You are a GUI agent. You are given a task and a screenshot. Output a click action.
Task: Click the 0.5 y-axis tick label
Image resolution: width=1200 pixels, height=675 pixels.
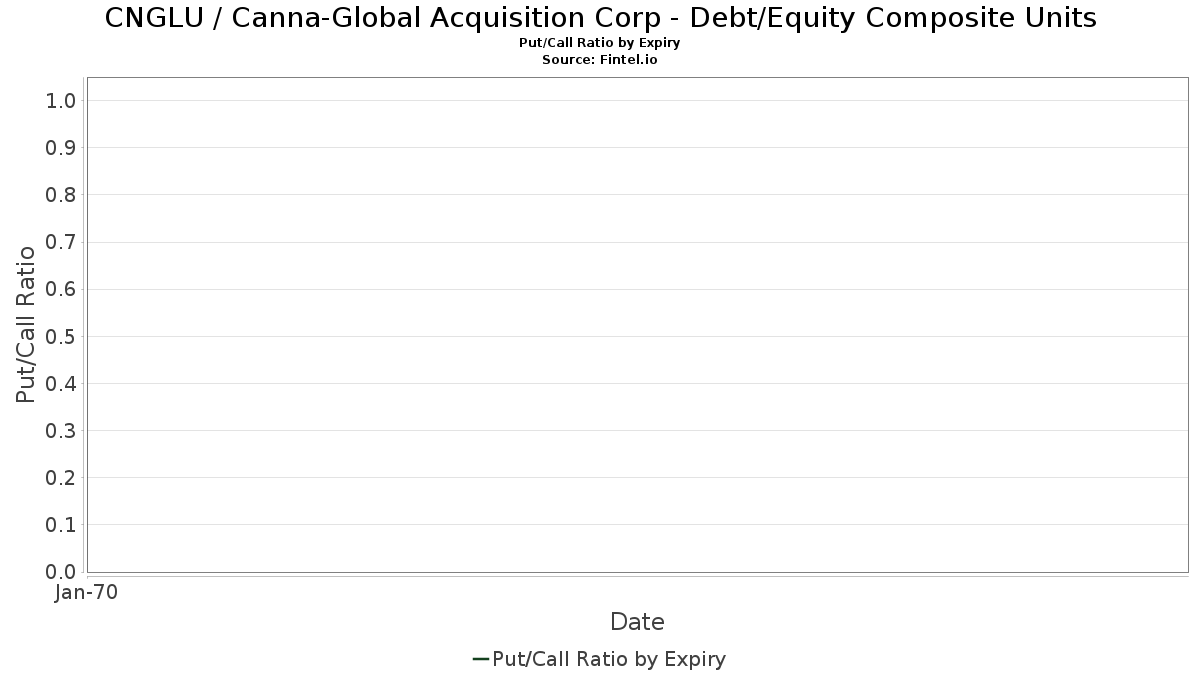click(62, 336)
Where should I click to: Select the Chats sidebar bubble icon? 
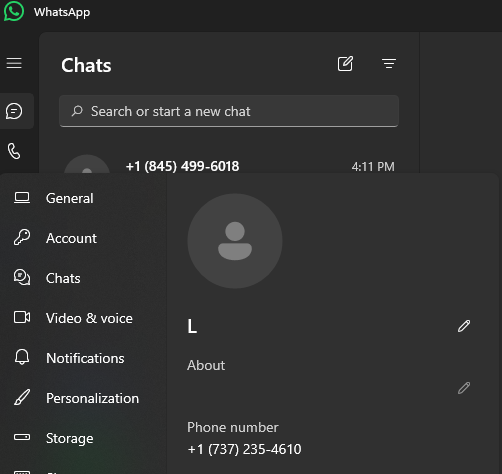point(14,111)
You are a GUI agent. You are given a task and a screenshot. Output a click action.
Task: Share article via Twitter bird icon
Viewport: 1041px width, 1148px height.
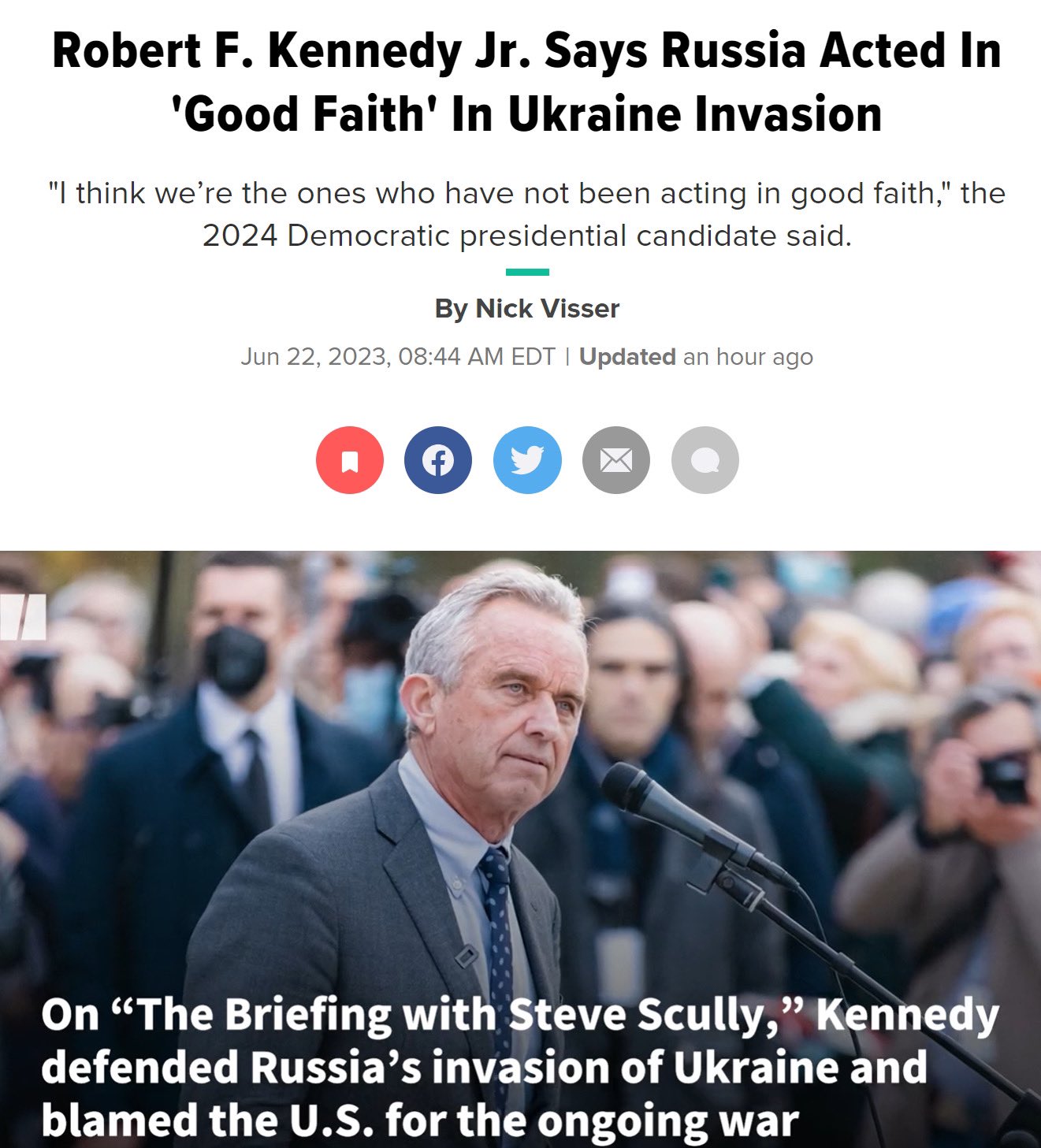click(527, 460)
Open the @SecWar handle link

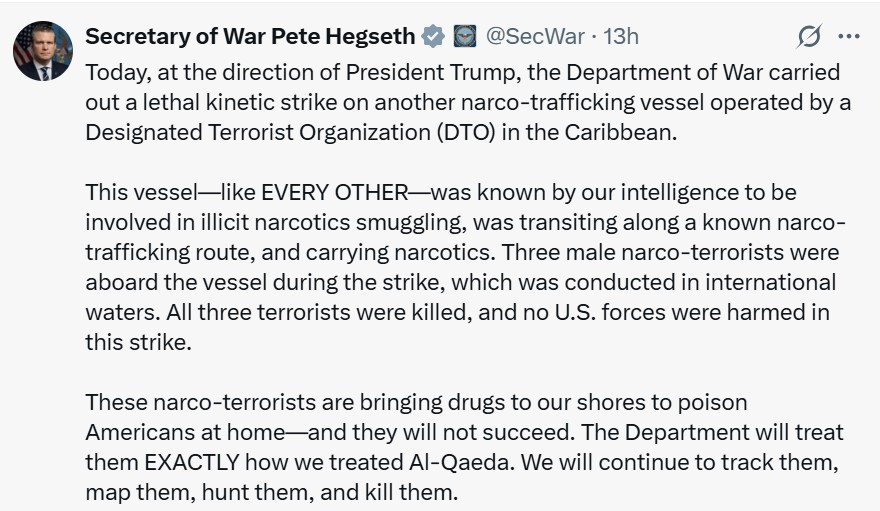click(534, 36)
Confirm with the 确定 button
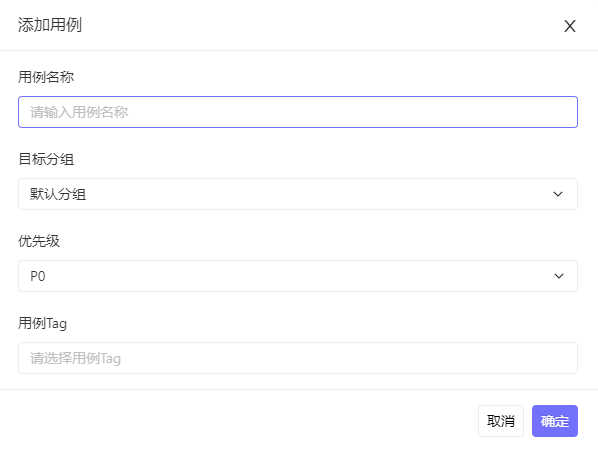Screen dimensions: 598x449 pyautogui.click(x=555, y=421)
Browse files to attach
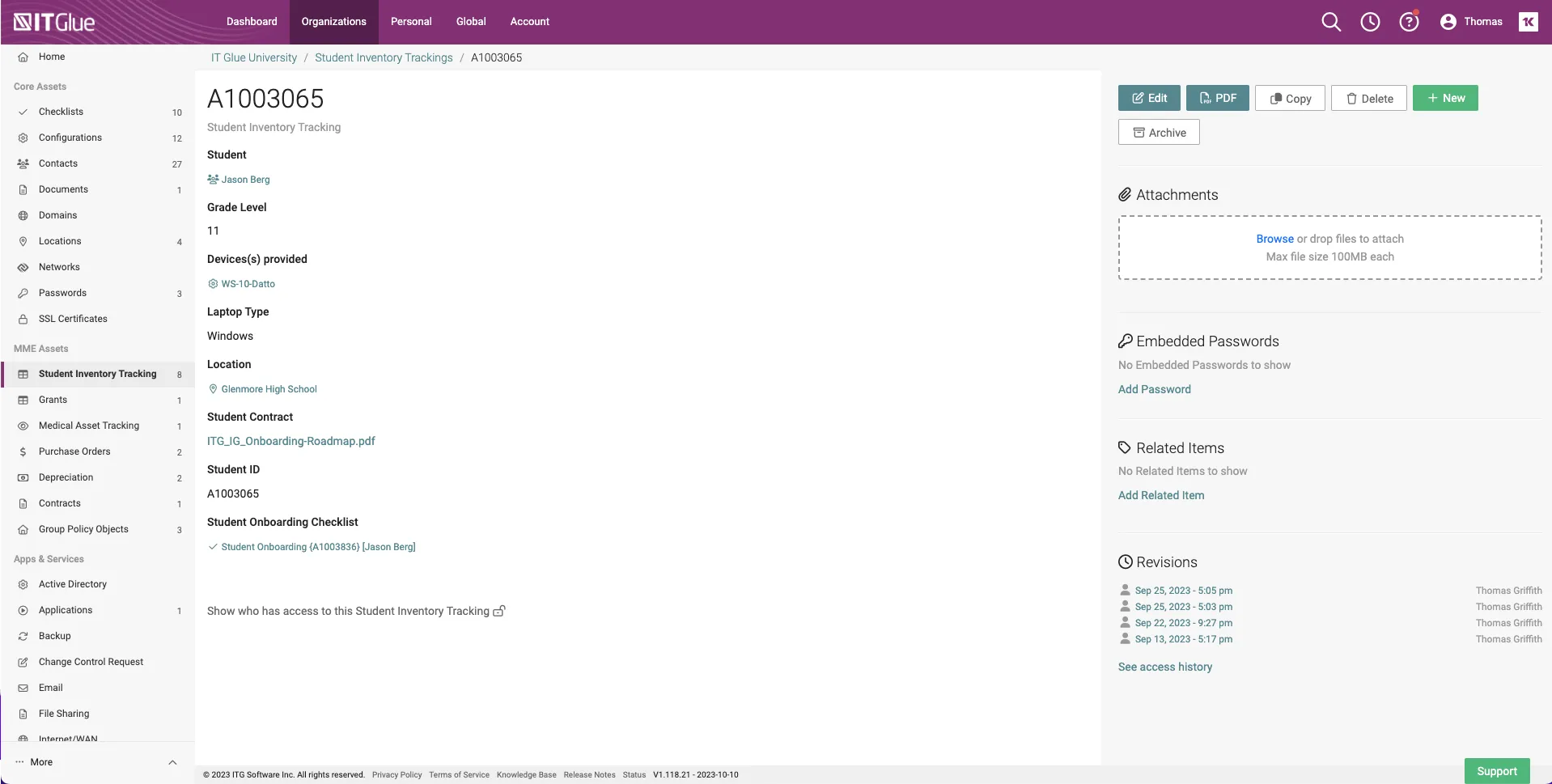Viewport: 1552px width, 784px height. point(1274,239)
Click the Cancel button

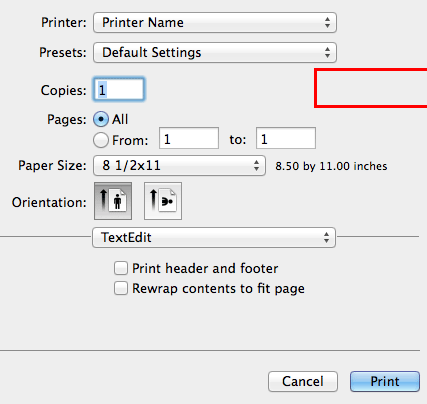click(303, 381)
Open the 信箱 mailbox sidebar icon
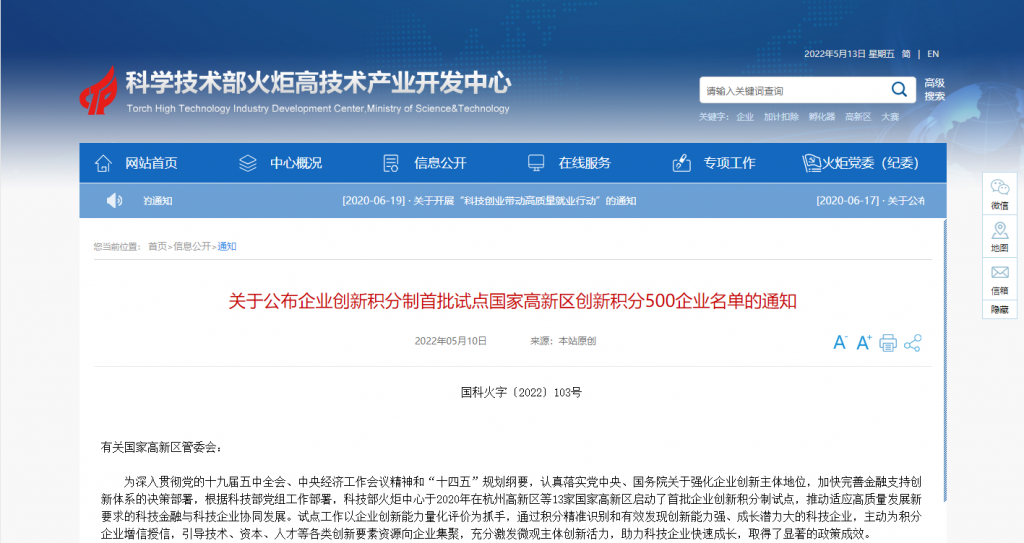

********************

To do: Your copy should match the data above exactly, apart from the pictures.

Written response:
You are a GUI agent. You are given a task and a screenshot. Output a click action.
Task: Click the 0.5 y-axis tick label
Image resolution: width=1200 pixels, height=675 pixels.
click(62, 336)
Where should I click to: Select the Chats sidebar bubble icon? 
point(14,111)
You are a GUI agent. You are given a task and a screenshot. Output a click action.
Task: Share article via Twitter bird icon
Viewport: 1041px width, 1148px height.
click(527, 460)
Open the @SecWar handle link

click(534, 36)
Confirm with the 确定 button
Screen dimensions: 598x449 pyautogui.click(x=555, y=421)
Browse files to attach
Viewport: 1552px width, 784px height. point(1274,239)
Click the Cancel button

click(303, 381)
Open the 信箱 mailbox sidebar icon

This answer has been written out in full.